Set task => Please copy out the records from the line holding "This screenshot has height=647, width=1568." through the end of the records, inclusive, leaving the pictures out.

Given records =>
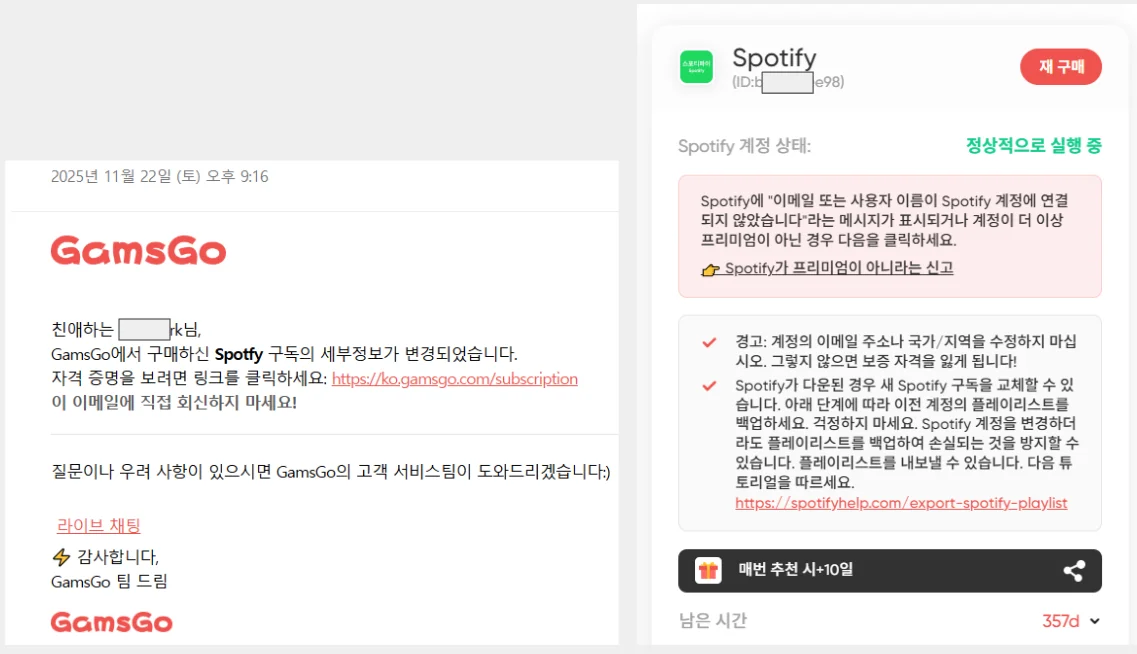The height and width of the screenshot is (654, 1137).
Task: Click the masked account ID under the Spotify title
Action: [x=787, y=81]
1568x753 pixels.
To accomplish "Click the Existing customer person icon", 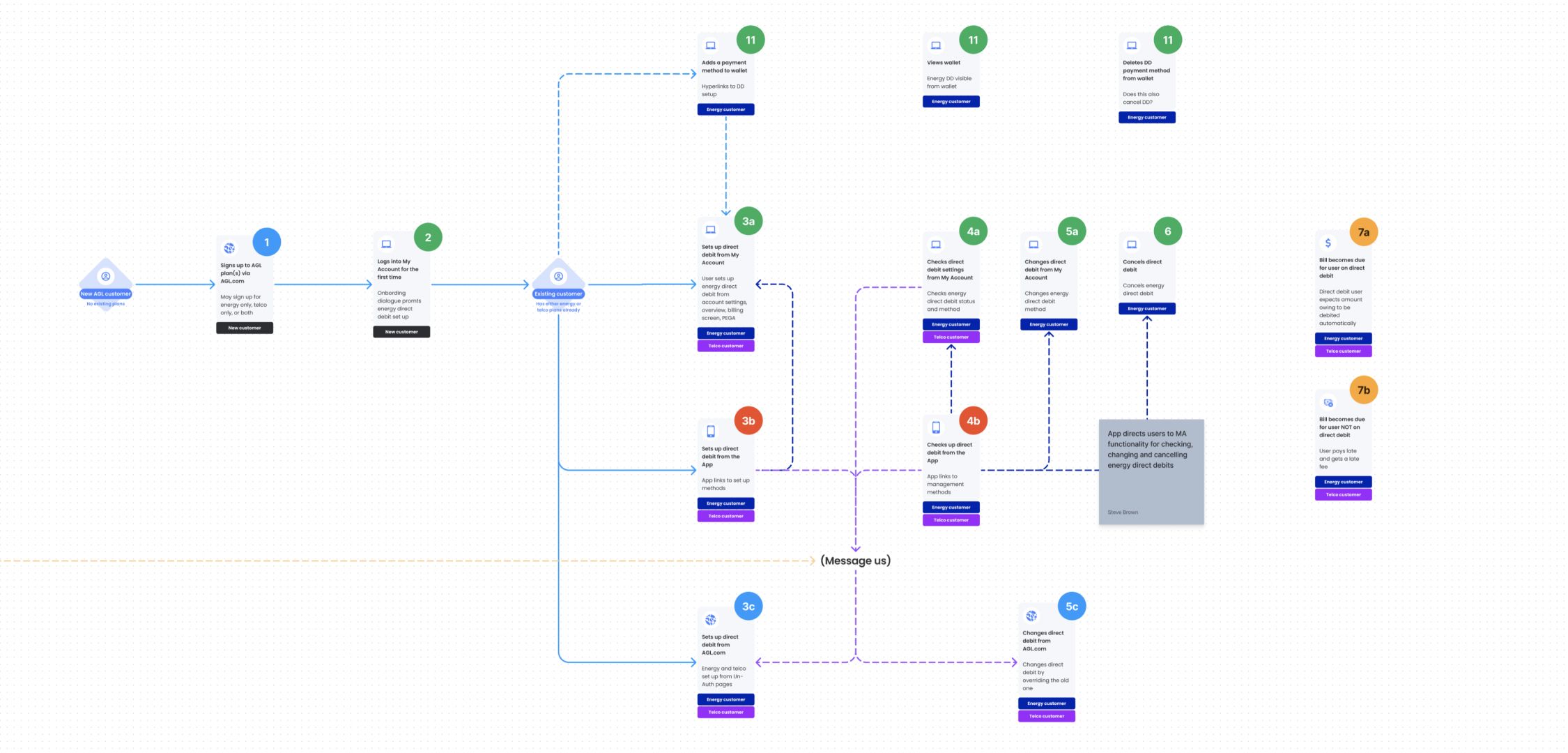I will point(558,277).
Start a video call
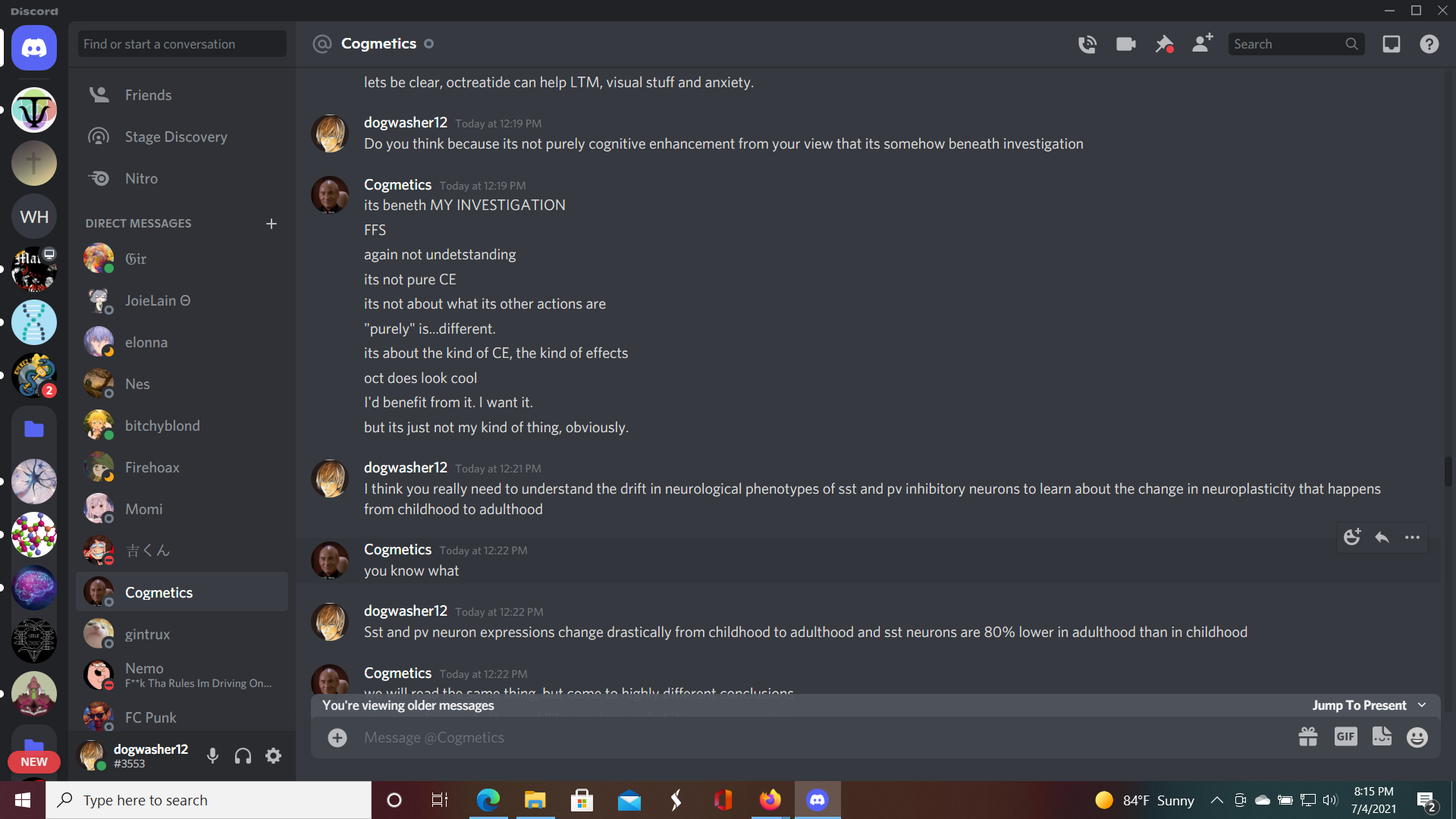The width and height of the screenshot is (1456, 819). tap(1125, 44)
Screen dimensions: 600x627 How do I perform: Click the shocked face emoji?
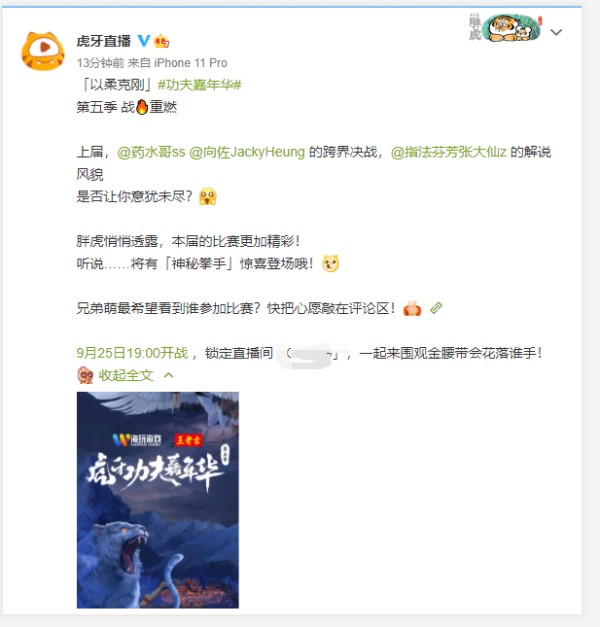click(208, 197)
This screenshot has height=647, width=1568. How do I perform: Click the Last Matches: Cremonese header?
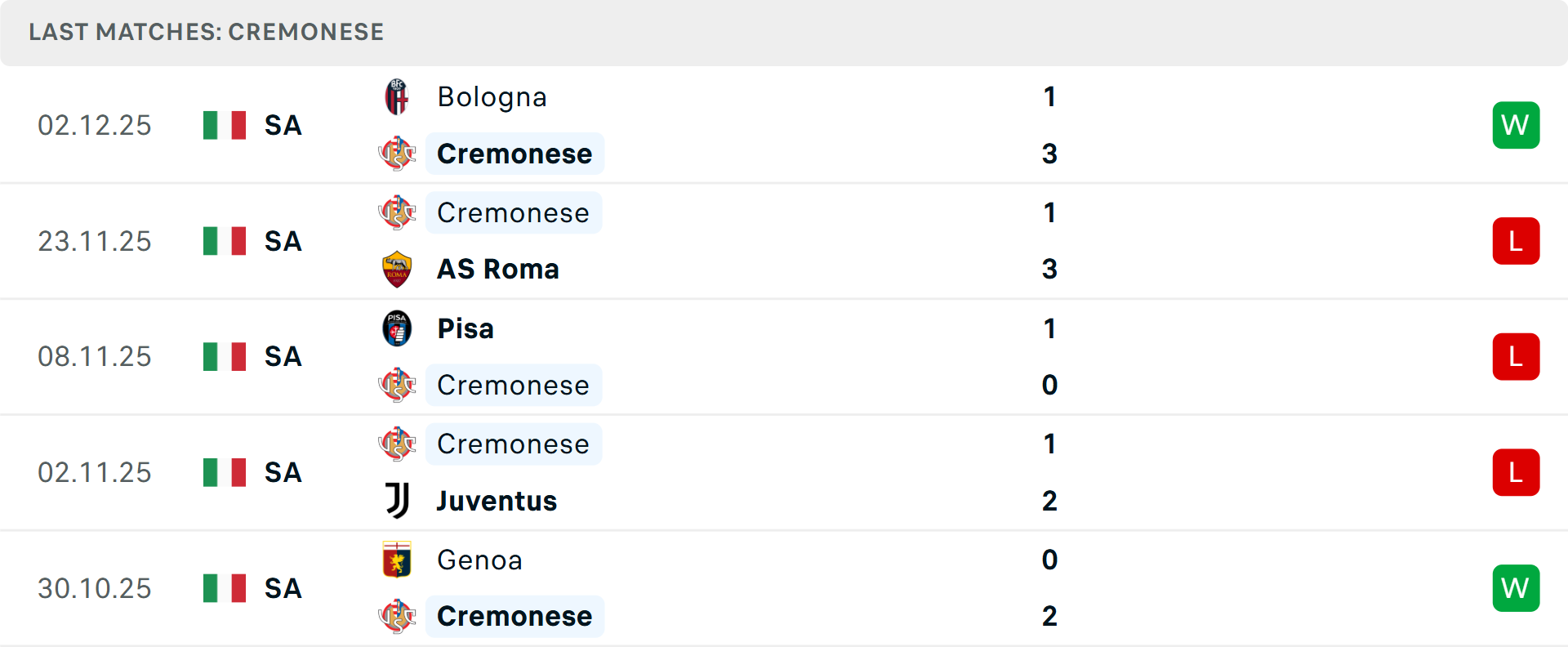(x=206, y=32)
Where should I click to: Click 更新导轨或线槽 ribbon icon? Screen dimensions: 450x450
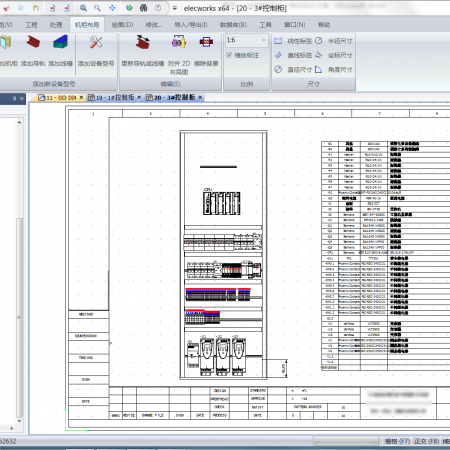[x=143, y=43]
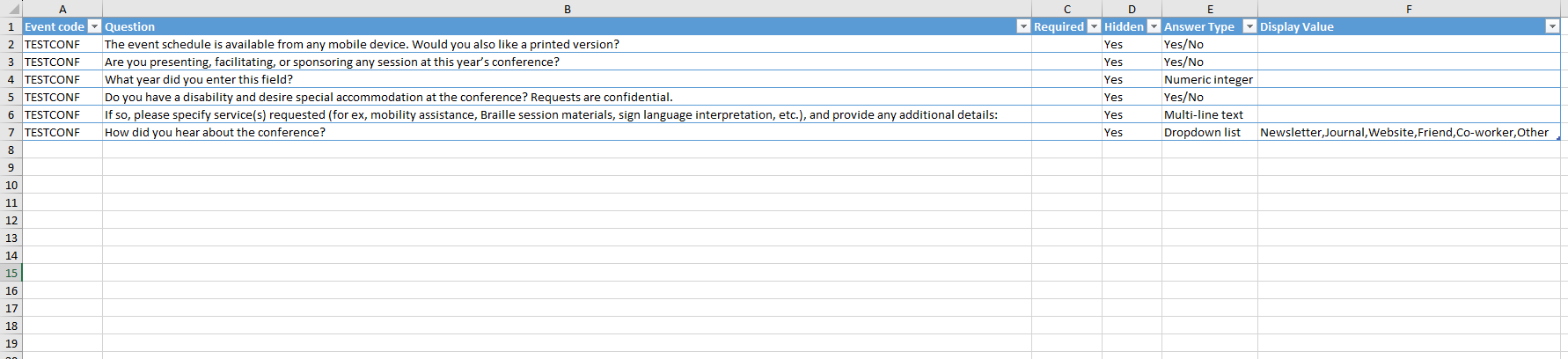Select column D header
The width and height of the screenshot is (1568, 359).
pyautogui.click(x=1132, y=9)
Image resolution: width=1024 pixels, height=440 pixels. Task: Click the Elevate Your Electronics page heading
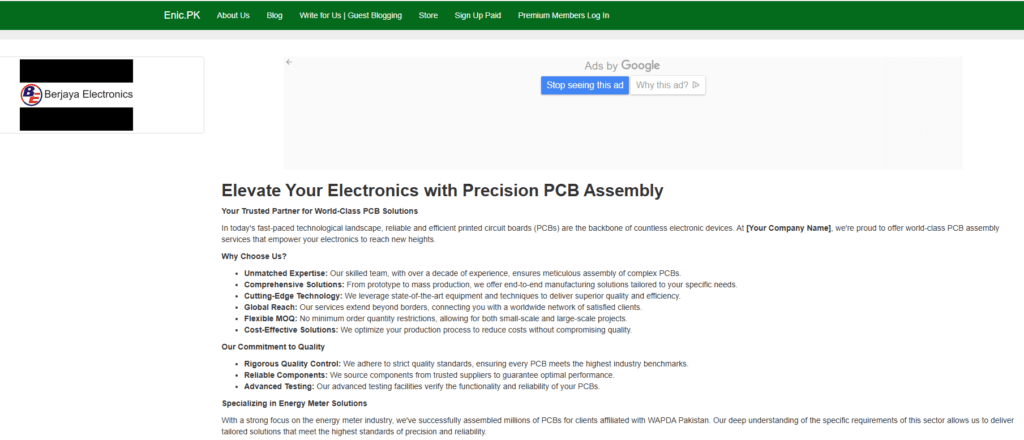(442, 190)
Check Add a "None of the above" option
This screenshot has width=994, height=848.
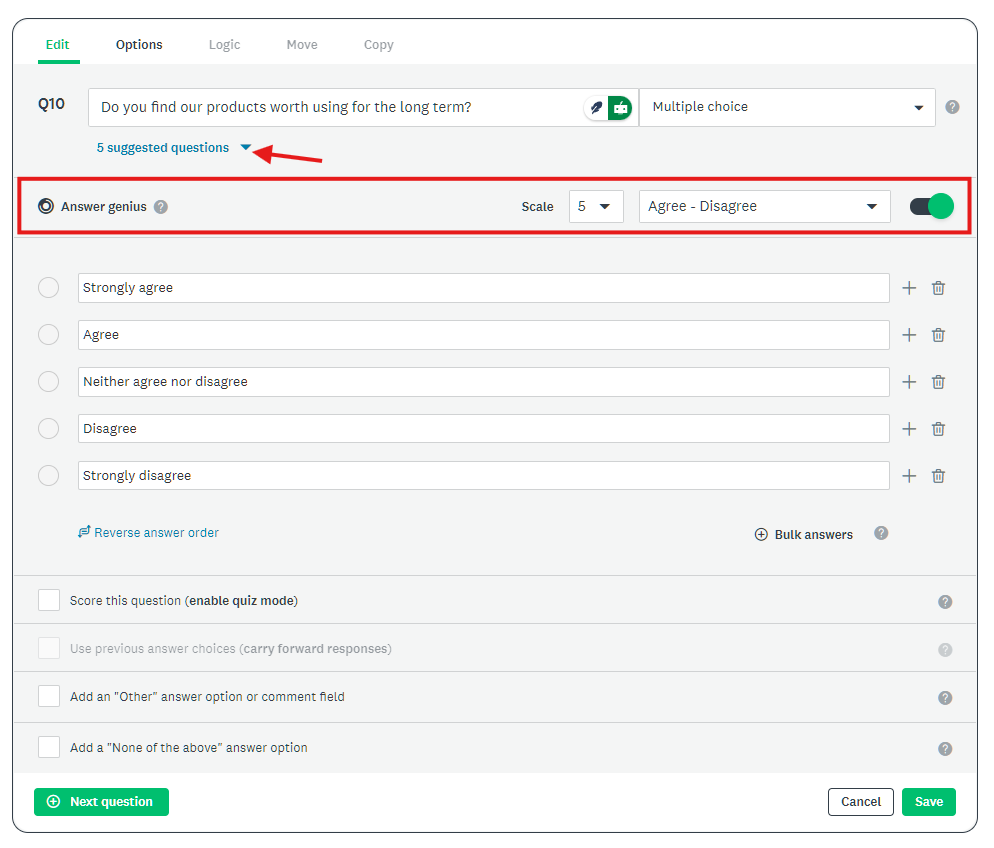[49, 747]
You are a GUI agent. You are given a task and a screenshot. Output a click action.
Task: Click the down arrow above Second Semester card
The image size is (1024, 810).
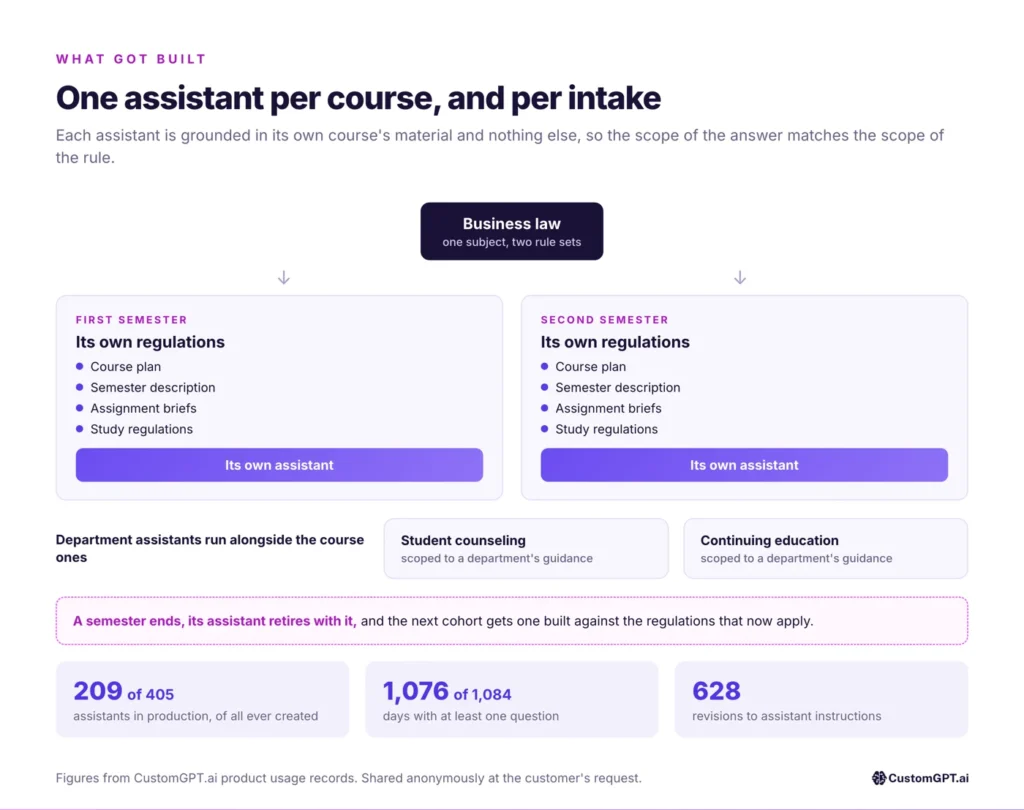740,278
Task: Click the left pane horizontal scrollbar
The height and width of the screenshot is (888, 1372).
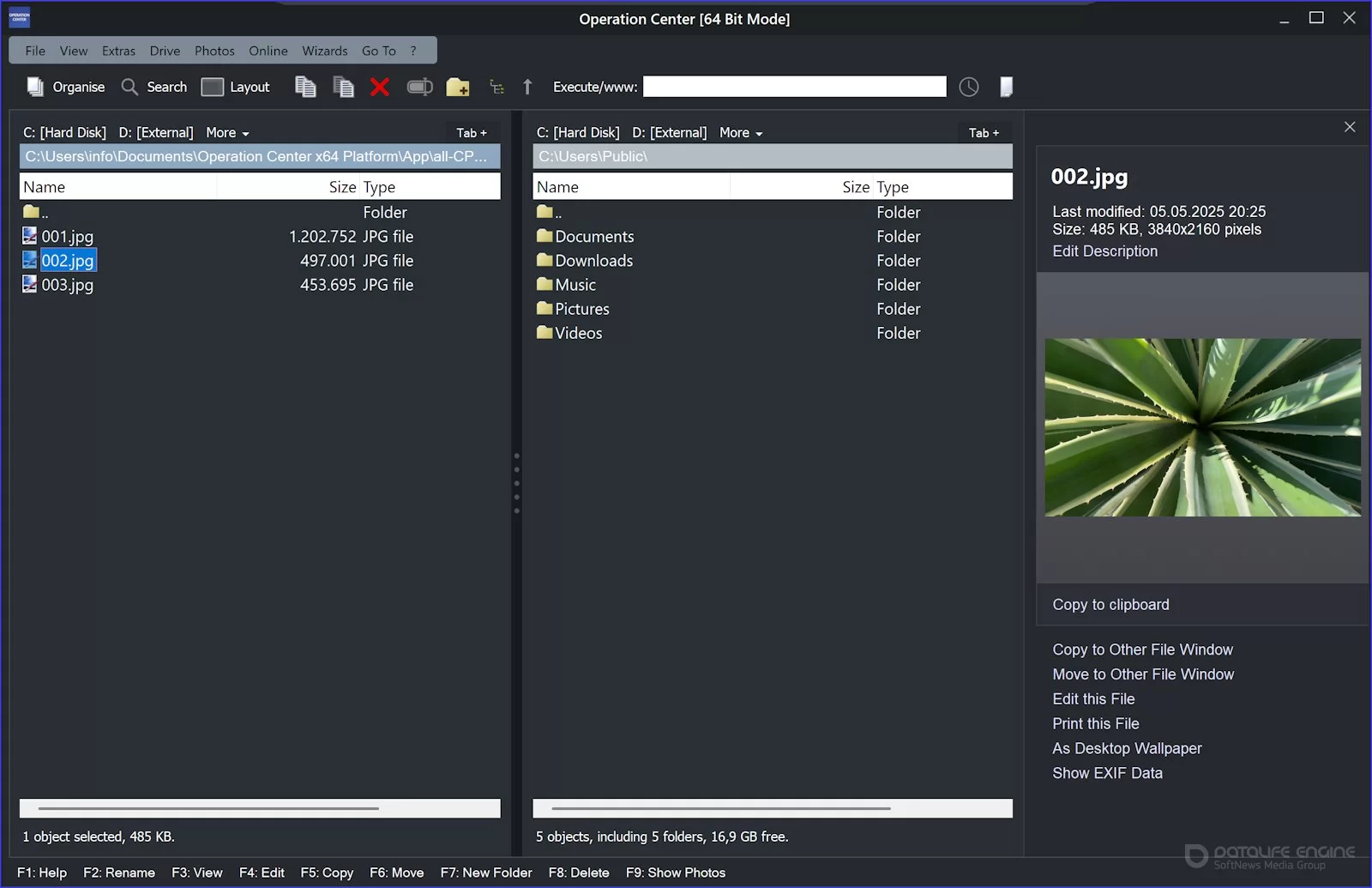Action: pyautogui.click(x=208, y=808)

Answer to this exercise =>
This screenshot has height=647, width=1568. How do I perform: Click the Last Matches: Cremonese header?
(x=206, y=32)
Where should I click to: Click 更新导轨或线槽 ribbon icon? Screen dimensions: 450x450
[x=143, y=43]
Select column D header
The width and height of the screenshot is (1568, 359).
pyautogui.click(x=1132, y=9)
Image resolution: width=1024 pixels, height=440 pixels. Task: Click the Elevate Your Electronics page heading
(442, 190)
Check Add a "None of the above" option
This screenshot has width=994, height=848.
[49, 747]
You are a GUI agent. You are given a task and a screenshot. Output a click action.
Task: Click the down arrow above Second Semester card
The image size is (1024, 810).
740,278
Task: Click the left pane horizontal scrollbar
The height and width of the screenshot is (888, 1372).
Action: pyautogui.click(x=208, y=808)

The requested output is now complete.